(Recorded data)
######

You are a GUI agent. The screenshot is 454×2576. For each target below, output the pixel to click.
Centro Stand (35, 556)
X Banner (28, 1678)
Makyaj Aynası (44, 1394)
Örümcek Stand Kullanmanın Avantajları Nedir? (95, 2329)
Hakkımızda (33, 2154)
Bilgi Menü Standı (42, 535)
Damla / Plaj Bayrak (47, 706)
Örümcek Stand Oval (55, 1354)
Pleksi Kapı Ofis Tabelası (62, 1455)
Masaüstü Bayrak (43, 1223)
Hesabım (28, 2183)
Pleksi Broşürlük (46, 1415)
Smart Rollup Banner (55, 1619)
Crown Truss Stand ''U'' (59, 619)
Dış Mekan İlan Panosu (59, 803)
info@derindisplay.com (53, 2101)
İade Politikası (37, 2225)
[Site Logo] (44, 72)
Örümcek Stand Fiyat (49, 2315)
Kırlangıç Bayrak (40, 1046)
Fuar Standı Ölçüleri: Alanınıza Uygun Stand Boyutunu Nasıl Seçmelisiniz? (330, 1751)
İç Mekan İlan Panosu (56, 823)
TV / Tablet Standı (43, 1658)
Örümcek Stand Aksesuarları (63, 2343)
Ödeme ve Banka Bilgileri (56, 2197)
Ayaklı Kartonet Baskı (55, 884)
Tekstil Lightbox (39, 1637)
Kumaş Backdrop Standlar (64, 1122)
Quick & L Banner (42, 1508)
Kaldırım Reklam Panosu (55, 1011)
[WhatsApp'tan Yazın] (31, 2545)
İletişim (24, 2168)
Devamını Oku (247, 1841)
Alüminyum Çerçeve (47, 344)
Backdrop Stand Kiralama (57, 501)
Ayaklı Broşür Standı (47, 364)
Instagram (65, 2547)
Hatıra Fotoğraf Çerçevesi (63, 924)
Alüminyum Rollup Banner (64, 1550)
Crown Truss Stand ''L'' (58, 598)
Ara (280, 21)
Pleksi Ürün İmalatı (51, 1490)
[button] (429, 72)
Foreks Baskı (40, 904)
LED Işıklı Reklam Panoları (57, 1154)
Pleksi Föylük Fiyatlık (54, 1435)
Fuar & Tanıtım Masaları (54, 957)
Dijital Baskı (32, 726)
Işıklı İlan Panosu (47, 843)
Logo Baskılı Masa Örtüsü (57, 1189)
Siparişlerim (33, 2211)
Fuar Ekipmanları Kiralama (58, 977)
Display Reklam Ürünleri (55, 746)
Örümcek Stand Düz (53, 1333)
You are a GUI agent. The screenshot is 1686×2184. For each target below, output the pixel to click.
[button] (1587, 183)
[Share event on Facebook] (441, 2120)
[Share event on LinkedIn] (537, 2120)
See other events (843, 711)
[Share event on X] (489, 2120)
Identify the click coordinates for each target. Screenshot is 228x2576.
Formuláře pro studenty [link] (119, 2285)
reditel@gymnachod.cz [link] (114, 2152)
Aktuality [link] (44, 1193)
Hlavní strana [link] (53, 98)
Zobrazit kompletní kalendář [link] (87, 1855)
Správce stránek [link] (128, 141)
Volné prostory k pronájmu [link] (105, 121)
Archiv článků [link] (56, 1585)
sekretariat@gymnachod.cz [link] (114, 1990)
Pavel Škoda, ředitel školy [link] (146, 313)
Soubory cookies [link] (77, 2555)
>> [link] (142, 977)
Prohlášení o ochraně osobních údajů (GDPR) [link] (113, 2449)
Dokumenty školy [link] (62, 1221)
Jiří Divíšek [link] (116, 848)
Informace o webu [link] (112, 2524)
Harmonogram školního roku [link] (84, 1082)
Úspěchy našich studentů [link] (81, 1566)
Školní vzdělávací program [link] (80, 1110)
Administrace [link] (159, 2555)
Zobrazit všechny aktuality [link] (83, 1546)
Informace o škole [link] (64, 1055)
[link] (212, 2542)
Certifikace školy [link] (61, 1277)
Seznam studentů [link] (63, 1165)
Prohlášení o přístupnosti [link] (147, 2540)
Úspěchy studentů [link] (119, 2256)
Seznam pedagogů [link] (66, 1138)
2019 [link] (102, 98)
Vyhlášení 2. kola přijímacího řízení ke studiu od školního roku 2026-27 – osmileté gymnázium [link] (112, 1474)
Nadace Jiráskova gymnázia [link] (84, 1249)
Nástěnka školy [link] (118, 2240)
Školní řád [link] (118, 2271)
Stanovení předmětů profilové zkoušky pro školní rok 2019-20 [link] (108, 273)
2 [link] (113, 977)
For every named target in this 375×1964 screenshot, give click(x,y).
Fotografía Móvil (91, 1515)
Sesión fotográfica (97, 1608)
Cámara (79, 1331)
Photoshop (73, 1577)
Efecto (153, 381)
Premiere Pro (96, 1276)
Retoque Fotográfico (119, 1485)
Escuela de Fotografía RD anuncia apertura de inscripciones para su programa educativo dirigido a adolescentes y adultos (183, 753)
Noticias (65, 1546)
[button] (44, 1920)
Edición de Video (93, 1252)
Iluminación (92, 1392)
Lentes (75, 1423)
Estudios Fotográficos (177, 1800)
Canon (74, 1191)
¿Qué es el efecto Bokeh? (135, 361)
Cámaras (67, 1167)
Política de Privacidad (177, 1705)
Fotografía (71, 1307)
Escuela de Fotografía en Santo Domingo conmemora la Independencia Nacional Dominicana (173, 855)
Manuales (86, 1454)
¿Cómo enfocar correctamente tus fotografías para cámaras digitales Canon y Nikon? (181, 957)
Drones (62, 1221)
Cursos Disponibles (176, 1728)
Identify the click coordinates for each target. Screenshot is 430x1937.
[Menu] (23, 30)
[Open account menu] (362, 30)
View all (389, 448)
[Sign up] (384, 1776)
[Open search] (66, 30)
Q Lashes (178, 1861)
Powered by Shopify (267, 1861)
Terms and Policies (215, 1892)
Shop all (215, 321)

######

■ WORK REQUEST ■
Beginning at the line with "Política de Privacidad (177, 1705)" and ending at the last line of the entries, print every line exactly.

■ OUTPUT OF THE TASK ■
Política de Privacidad (177, 1705)
Fotografía (71, 1307)
Escuela de Fotografía en Santo Domingo conmemora la Independencia Nacional Dominicana (173, 855)
Manuales (86, 1454)
¿Cómo enfocar correctamente tus fotografías para cámaras digitales Canon y Nikon? (181, 957)
Drones (62, 1221)
Cursos Disponibles (176, 1728)
Identify the click coordinates for each target. Screenshot is 430x1937.
[Menu] (23, 30)
[Open account menu] (362, 30)
View all (389, 448)
[Sign up] (384, 1776)
[Open search] (66, 30)
Q Lashes (178, 1861)
Powered by Shopify (267, 1861)
Terms and Policies (215, 1892)
Shop all (215, 321)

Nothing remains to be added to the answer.